Identity resolution happens downstream

Connectors emit platform-specific identifiers (e.g., JIRA account IDs). The Identity Resolver service in the Normalise plane maps these to canonical Verity principals — your connector doesn't need to worry about cross-platform identity matching.


Step 5 — Create the Entrypoint

Wire everything together in main.py:

services/connectors/jira/main.py
"""JIRA connector entrypoint."""

import asyncio
import logging

import asyncpg
import httpx
from aiokafka import AIOKafkaProducer

from .config import JiraConnectorConfig
from .connector import JiraConnector

logging.basicConfig(level=logging.INFO, format="%(asctime)s %(name)s %(levelname)s %(message)s")
logger = logging.getLogger(__name__)


async def main() -> None:
    config = JiraConnectorConfig()  # (1)!

    # Initialise infrastructure clients
    db_pool = await asyncpg.create_pool(
        host=config.model_config.get("db_host", "localhost"),
        port=5432,
        user="verity",
        password="verity_dev",
        database="verity",
    )

    kafka_producer = AIOKafkaProducer(
        bootstrap_servers="kafka:9092",
    )
    await kafka_producer.start()

    async with httpx.AsyncClient(
        headers={
            "Authorization": f"Basic {config.email}:{config.api_token}",
            "Content-Type": "application/json",
        },
        timeout=30.0,
    ) as http_client:
        connector = JiraConnector(
            config={
                "connector_id": config.connector_id,
                "base_url": config.base_url,
            },
            kafka_producer=kafka_producer,
            db_pool=db_pool,
            http_client=http_client,
        )

        # Run the connector loop
        while True:
            try:
                await connector.run()  # (2)!
            except Exception:
                logger.exception("Connector run failed, retrying...")
            await asyncio.sleep(config.poll_interval)

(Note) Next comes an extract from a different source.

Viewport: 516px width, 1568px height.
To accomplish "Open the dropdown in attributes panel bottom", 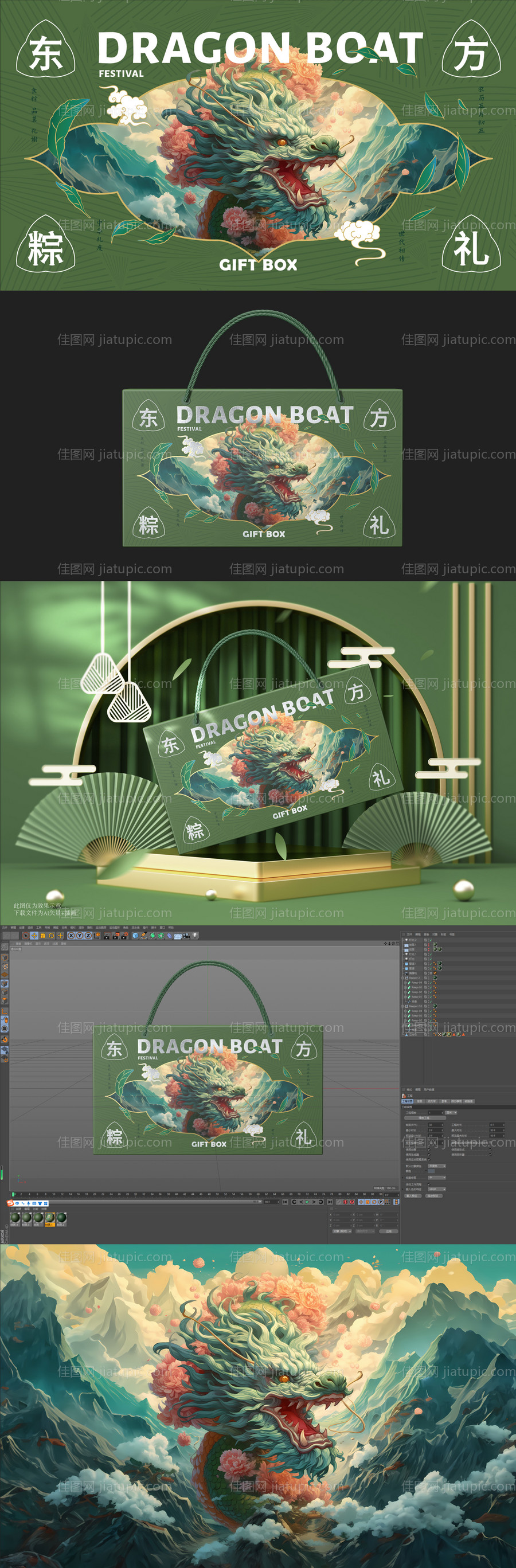I will [x=436, y=1189].
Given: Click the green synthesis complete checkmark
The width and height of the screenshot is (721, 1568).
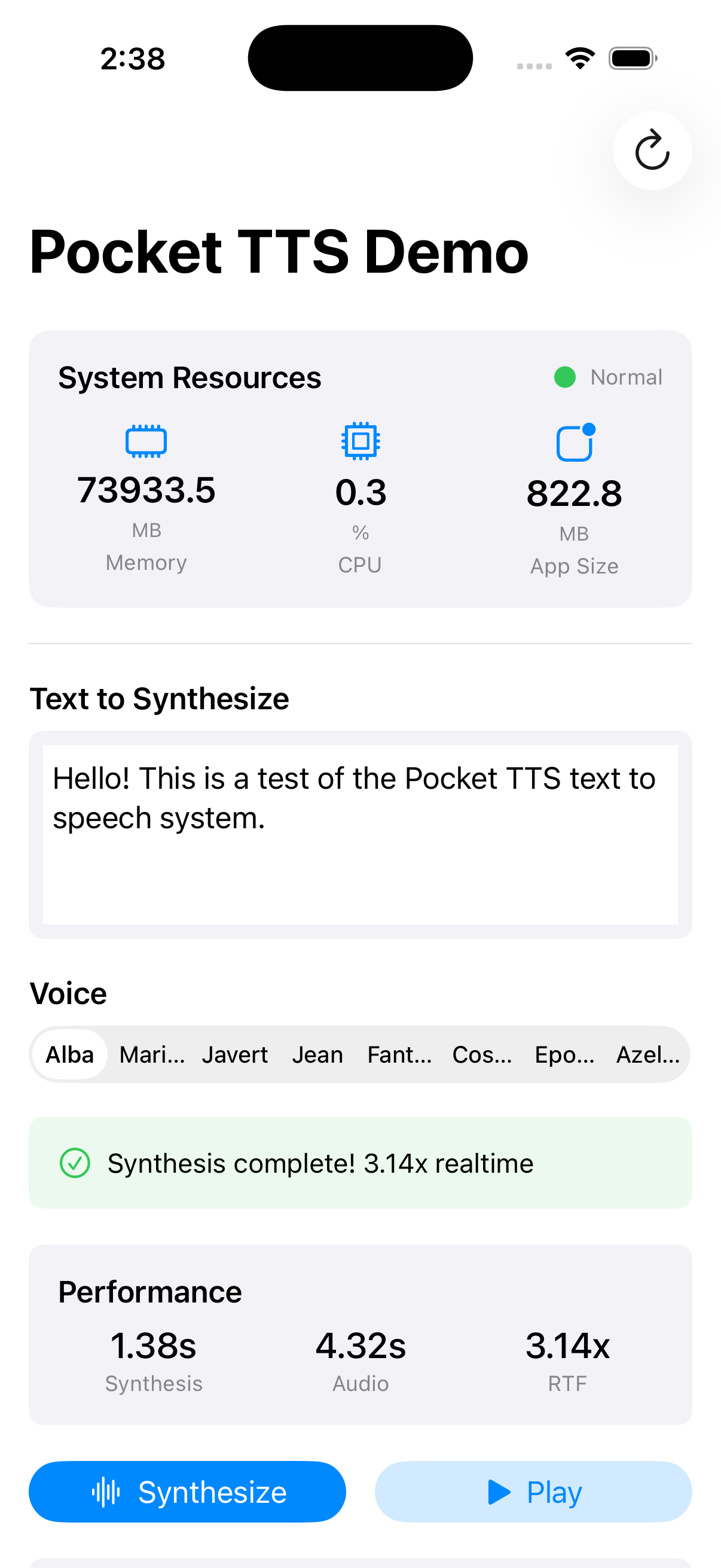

    await kafka_producer.stop()
    await db_pool.close()


if __name__ == "__main__":
    asyncio.run(main())
  1. pydantic-settings automatically reads JIRA_* environment variables.
  2. BaseConnector.run() handles the event streaming, Kafka publishing, and checkpointing loop.

Step 6 — Create the Dockerfile

services/connectors/jira/Dockerfile
FROM python:3.12-slim

WORKDIR /app

COPY libs/verity-sdk /app/libs/verity-sdk
COPY services/connectors/jira /app/services/connectors/jira

RUN pip install --no-cache-dir \
    asyncpg \
    aiokafka \
    httpx \
    pydantic-settings \
    /app/libs/verity-sdk

CMD ["python", "-m", "services.connectors.jira.main"]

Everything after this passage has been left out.